Your assignment: Because the material must be preserved as it stands, copy every line exactly.

Segment Start: Dataset content

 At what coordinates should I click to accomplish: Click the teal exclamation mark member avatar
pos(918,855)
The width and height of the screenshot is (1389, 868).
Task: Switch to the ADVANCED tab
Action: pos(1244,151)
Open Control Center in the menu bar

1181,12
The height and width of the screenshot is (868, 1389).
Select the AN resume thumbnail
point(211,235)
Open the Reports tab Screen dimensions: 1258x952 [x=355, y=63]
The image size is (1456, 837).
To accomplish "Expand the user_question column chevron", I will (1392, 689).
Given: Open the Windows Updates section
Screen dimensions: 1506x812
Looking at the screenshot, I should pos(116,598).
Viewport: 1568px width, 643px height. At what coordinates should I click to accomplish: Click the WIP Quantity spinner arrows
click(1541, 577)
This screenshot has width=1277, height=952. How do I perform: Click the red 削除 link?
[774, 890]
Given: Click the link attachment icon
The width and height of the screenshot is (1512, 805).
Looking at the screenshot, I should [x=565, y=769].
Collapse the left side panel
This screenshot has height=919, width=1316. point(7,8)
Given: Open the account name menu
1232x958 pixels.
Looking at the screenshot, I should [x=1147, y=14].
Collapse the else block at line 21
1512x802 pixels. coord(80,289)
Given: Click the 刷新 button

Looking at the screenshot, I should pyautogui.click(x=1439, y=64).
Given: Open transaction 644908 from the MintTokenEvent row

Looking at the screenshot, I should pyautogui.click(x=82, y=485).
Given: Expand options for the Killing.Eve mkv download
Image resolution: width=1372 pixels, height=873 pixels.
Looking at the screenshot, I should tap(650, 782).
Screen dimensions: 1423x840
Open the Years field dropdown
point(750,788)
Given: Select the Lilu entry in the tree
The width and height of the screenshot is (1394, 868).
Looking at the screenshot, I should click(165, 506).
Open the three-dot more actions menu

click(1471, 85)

Segment End: Dataset content

Exercise result:
 At what coordinates should I click to accomplish: Click the teal exclamation mark member avatar
pos(918,855)
The width and height of the screenshot is (1389, 868).
Task: Switch to the ADVANCED tab
Action: pos(1244,151)
Open Control Center in the menu bar

1181,12
The height and width of the screenshot is (868, 1389).
Select the AN resume thumbnail
point(211,235)
Open the Reports tab Screen dimensions: 1258x952 [x=355, y=63]
The image size is (1456, 837).
To accomplish "Expand the user_question column chevron", I will (1392, 689).
Given: Open the Windows Updates section
Screen dimensions: 1506x812
Looking at the screenshot, I should pos(116,598).
Viewport: 1568px width, 643px height. At what coordinates should I click to accomplish: Click the WIP Quantity spinner arrows
click(1541, 577)
This screenshot has width=1277, height=952. How do I perform: Click the red 削除 link?
[774, 890]
Given: Click the link attachment icon
The width and height of the screenshot is (1512, 805).
Looking at the screenshot, I should [x=565, y=769].
Collapse the left side panel
This screenshot has height=919, width=1316. point(7,8)
Given: Open the account name menu
1232x958 pixels.
Looking at the screenshot, I should [x=1147, y=14].
Collapse the else block at line 21
1512x802 pixels. coord(80,289)
Given: Click the 刷新 button

Looking at the screenshot, I should pyautogui.click(x=1439, y=64).
Given: Open transaction 644908 from the MintTokenEvent row

Looking at the screenshot, I should pyautogui.click(x=82, y=485).
Given: Expand options for the Killing.Eve mkv download
Image resolution: width=1372 pixels, height=873 pixels.
Looking at the screenshot, I should tap(650, 782).
Screen dimensions: 1423x840
Open the Years field dropdown
point(750,788)
Given: Select the Lilu entry in the tree
The width and height of the screenshot is (1394, 868).
Looking at the screenshot, I should click(165, 506).
Open the three-dot more actions menu

click(1471, 85)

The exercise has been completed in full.